The 73-year-old Brooks — whose troubled son, Nicholas, has been charged in the grisly December strangulation of a girlfriend — used a crude “suicide kit” complete with plastic bag and helium gas to off himself, sources said.

He left a “rambling,” three-page suicide note in which he complained about his health and about a woman he said was physically abusing him and taking his money, the sources said. Cops believe the woman was a prostitute.

Brooks also said he would have been acquitted of rape charges.

He didn’t mention his son, with whom he had a notoriously strained relationship. The wrinkly, accused serial sex fiend had been scheduled to appear in court Wednesday for a pretrial hearing on charges of raping or molesting 13 actress wannabes.

He allegedly lured — and then attacked — the women during supposed auditions in the same East 63rd Street apartment where he committed suicide by donning a “helium hood,” also known as an “exit bag,” and asphyxiating himself.

One of Brook’s friends was supposed to have lunch with him yesterday and went to his 15th-floor apartment at around 12:30 p.m.

Brooks earlier had told his doorman that he would be expecting a male pal for lunch and to let him up, a source said.

The friend found Brooks’ door unlocked and discovered Brooks’ limp, fully clothed body sprawled on the den couch, police sources said. The note also was in the den.

The songwriter’s head was encased in a dry-cleaning bag that had a tube attached to a helium gas tank nearby, sources said. A towel was wrapped around his head and neck to seal the bag.

The lethal set-up is described in online euthanasia how-to’s as a quick, painless way to go.

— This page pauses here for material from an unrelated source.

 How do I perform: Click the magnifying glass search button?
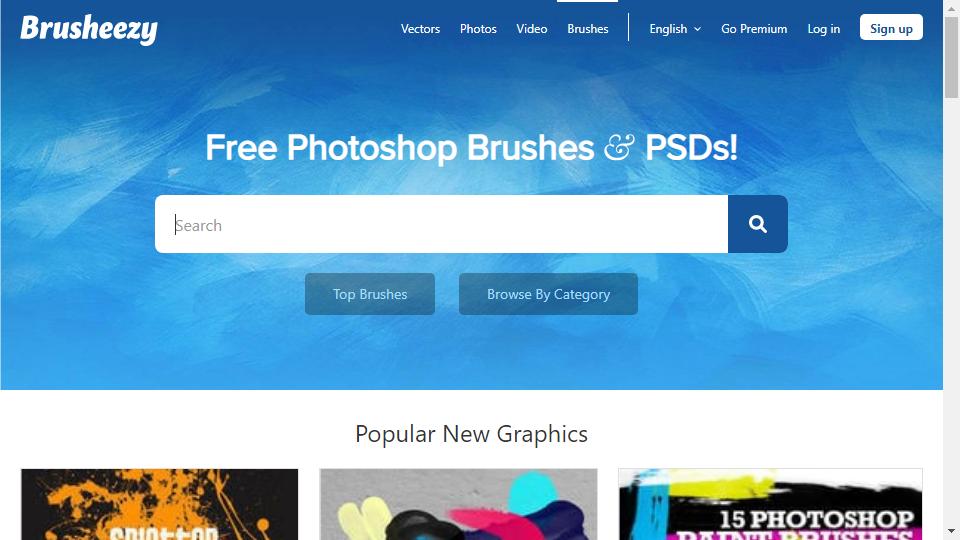[x=757, y=224]
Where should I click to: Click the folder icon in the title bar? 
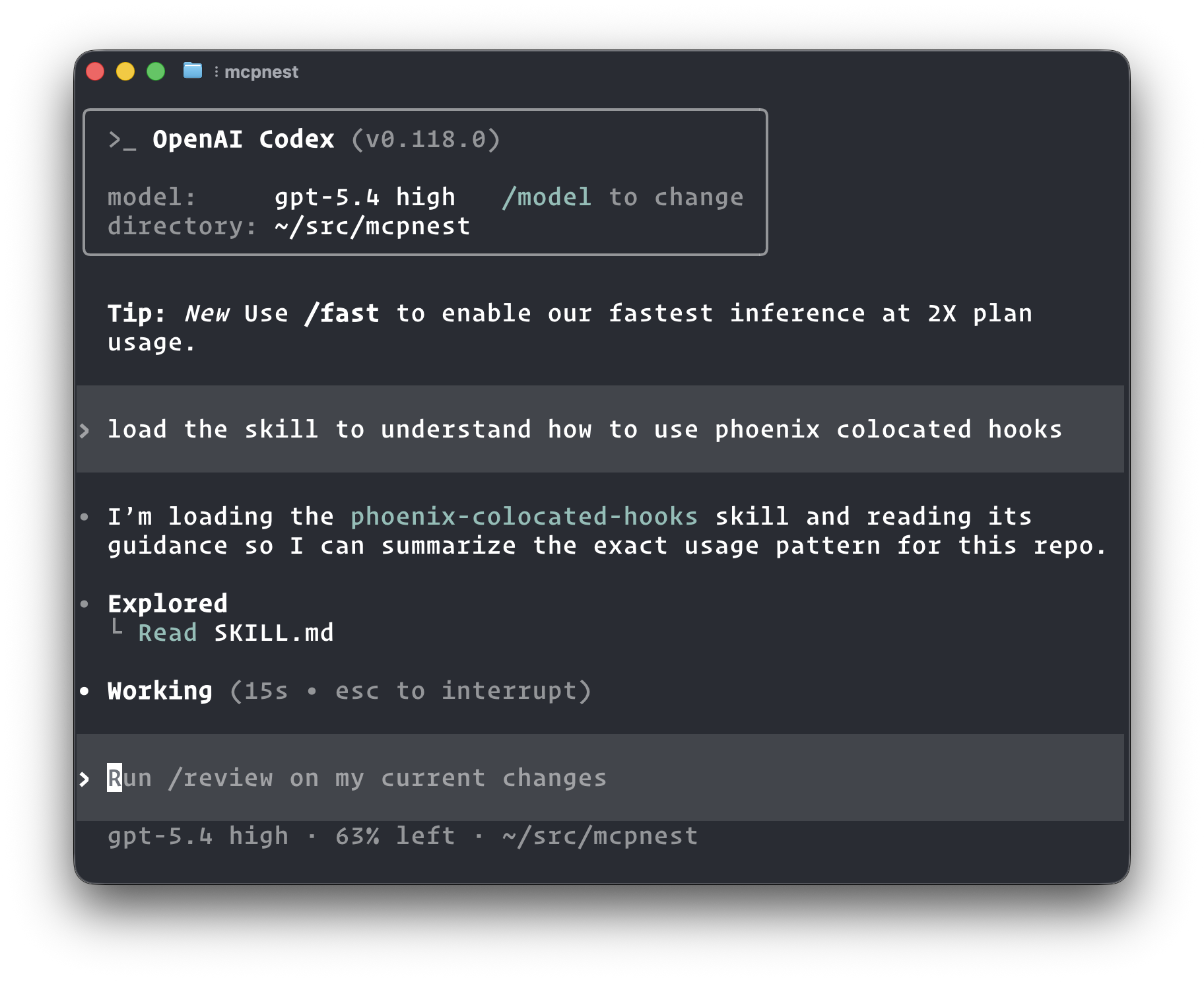192,71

Brooks, who suffered a stroke in 2008 and used a cane in court, supposedly suffered another health crisis, possibly a second stroke, a few months ago.

“I saw him yesterday — he looked like walking death . . . like a skeleton,” said a neighbor, Elizabeth Zoch, 75.

Resident Jack Stone, 51, who lives one floor above Brooks, said the songwriter “looked very bad the last few days.” But a bevy of gorgeous girls kept streaming into the home. There was “one every few weeks” up until about seven months ago, Stone said.

Besides being estranged from his son, Brooks also had no relationship with his daughter, Amanda, according to a New York magazine profile in February.

“I am grateful to know he is finally facing the consequences of his actions and that there is some justice in the world,” she said in the piece, referring to the sex raps.

“My father is a bully and very scary and very intimidating.”

As for his accused-killer son, a friend told the mag, “[Nicholas] loved his dad and tried to make the relationship work, but they clashed a lot.”

Nicholas is charged in the murder of Peruvian-American swimsuit designer Sylvie Cachay, who was found dead in an overflowing bathtub at the swank Soho House hotel in December. He has pleaded not guilty.

Susan Karten, the lawyer for the Cachay family, last night said she hopes Joseph Brooks at least left behind an apology to his victims.

“Unfortunately, those girls will never see justice now,” Karten said. “But hopefully, one day, the Cachay family will,” referring to Nicholas Brooks.

“It’s just a web of perversion in that family,” Karten added.

The senior Brooks won the Academy Award for best original song for the 1977 Debby Boone ballad “You Light Up My Life” and directed a movie of the same name about a comedian who had a one-night stand with a director. Brooks also won a Grammy for the song.

“I have been saddened to hear of the horrible tragedies surrounding Joe Brooks and his family over the years,” Boone said in a statement released through a friend today.

“My only real association with Joe was in 1977 for a couple of hours in a New York recording studio when I recorded his beautiful song. I will continue to sing it proudly and hope that people will be able to separate the song from Joe’s severely troubled life.”